» EXERCISE
Each line from the one holding "This screenshot has height=764, width=1080." to the last line of the listing must be set down exactly. No pictures are to be included.

» ENTRIES SUPPLIED
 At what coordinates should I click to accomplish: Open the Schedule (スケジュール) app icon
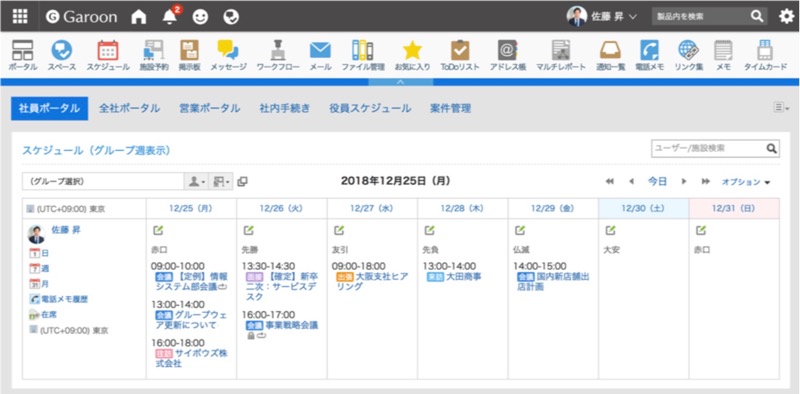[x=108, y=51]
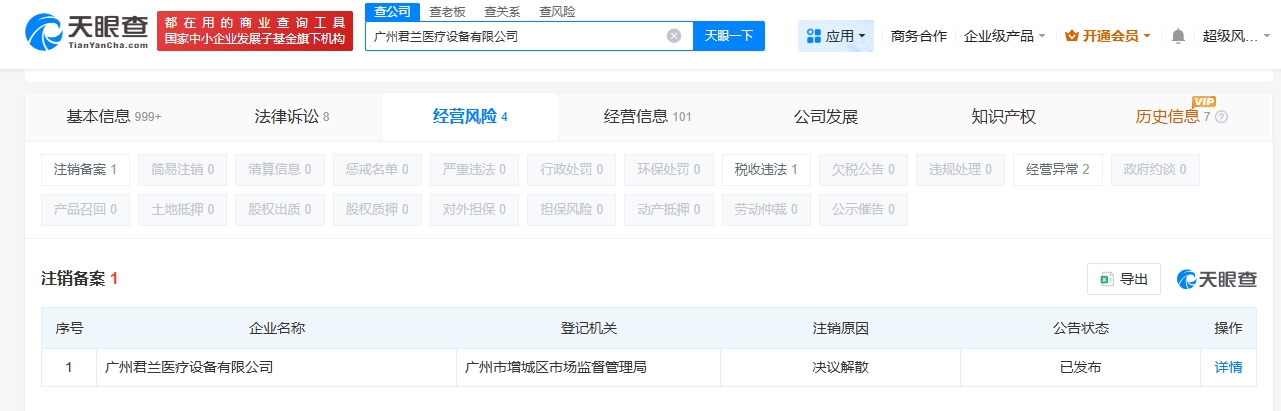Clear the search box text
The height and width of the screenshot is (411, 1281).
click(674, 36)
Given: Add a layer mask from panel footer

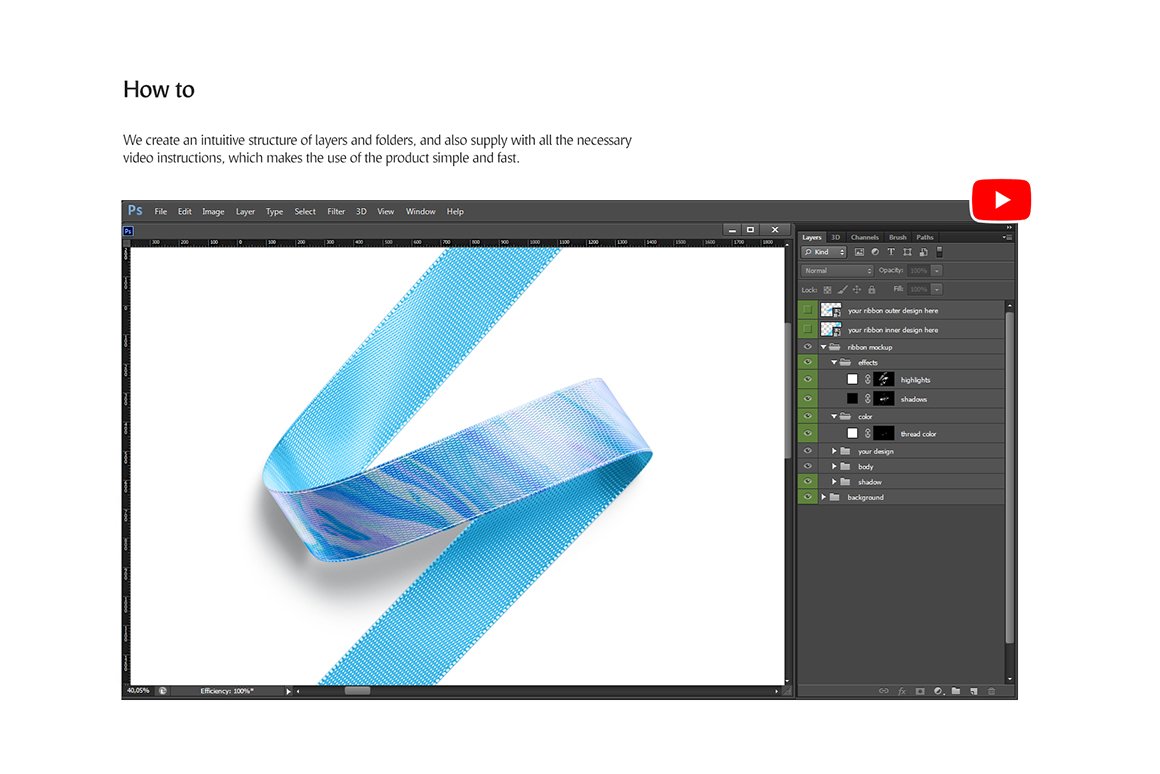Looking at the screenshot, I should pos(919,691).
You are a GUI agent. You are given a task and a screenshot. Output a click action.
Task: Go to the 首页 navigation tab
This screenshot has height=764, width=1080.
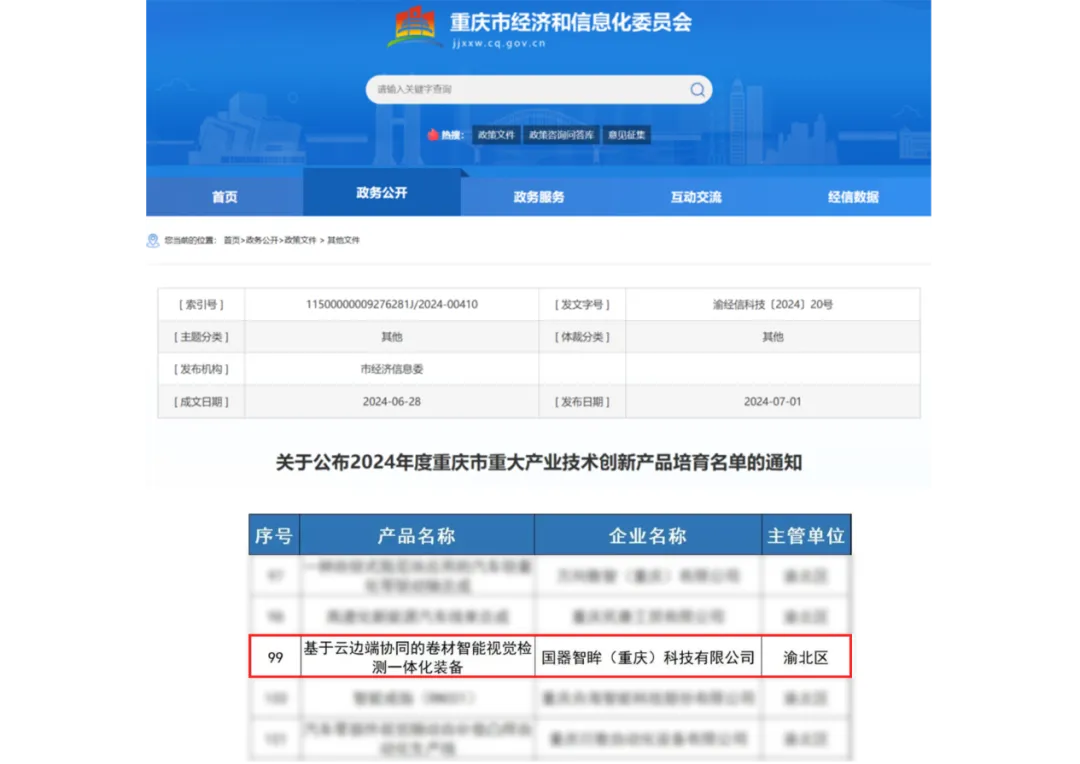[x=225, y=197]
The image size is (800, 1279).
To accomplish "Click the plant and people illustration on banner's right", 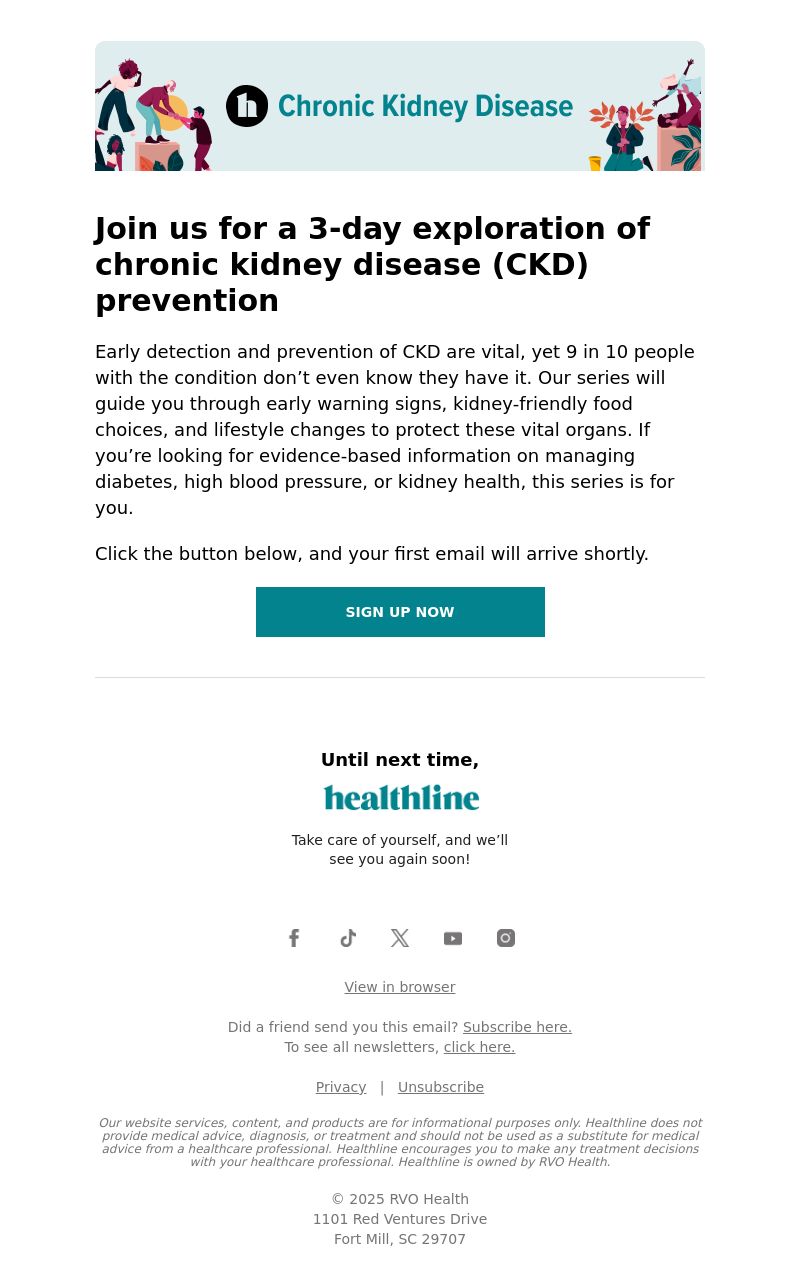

» EXERCISE ANSWER
This screenshot has height=764, width=1080.
[x=225, y=197]
The image size is (800, 1279).
To accomplish "Click the plant and people illustration on banner's right", 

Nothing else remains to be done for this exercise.